The existence of tax havens is a consequence of fiscal competition and different tax law systems. Tax havens or fiscal paradise countries are low-tax and politically stable countries with strong governance where investors can pay lower taxes than in other countries. Tax havens can be used by both individuals and firms that contribute foreign portfolio investments and foreign direct investments respectively. For the same reasons as tax competition, the very existence of tax paradise countries is deemed 'unfair'. Why? Below is only some of the reasons why it is not correct.

Tax avoidance and financial crime are some of the terms which often appear together with fiscal paradise countries (tax havens) in the media. However, although some of the welfare indeed goes from high-tax countries to tax havens, it cannot be denied that due to that firms which are localised in tax havens acquire a higher investment potential which allows them to invest more in high-tax countries, thus increasing their welfare and growth. Moreover, in most cases tax law is abused in neither of the jurisdictions.

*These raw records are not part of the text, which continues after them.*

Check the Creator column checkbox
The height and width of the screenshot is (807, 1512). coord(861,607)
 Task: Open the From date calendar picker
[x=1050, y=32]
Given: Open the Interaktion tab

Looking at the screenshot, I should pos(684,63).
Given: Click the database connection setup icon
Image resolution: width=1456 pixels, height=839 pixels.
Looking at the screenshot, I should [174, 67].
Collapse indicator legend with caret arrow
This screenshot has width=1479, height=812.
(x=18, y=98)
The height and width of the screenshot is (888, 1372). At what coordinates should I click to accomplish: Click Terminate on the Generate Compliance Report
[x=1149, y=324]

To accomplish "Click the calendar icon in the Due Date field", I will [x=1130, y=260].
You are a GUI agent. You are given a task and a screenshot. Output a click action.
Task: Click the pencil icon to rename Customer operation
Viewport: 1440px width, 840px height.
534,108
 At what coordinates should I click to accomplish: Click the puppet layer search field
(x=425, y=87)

If you like this post and if you want to learn more about the instrument of tax competition (or fiscal competition) as opposed to tax harmonisation as seen from the perspective of public economics, you are very welcome to read my summary essay 'Is Tax Competition a Fair Instrument' in public economics covering not only economic, but also legal aspects of tax law (primarily, as far as the corporation tax is concerned) and tax secrecy issues tightly related to bank secrecy laws.


All things considered...


In this post, outlining the pros and cons of fiscal competition and tax havens (fiscal paradise countries) we wanted to point out that both of the mentioned phenomena reveal the shortcomings and even dangers of modern 'welfare' governments' economic policies. The basic economic assumption that governments act benevolently and in the interest of economic agents - primarily tax payers - no longer holds. It is also the case with tax competition and tax havens. Although we have left the considerations of politics and normative equity beyond the scope of this post, we still feel obliged to point out that the phenomena of tax competition demonstrate a way to limit governments' redistribution ambitions. They illustrate namely a strong alternative to the modern welfare state's power to finance such useless and - now really - unfair projects as Obamacare, for example. Thus, tax competition and tax havens give the middle classes and firms a good instrument to confront the volatility of modern governments and their tax law traps.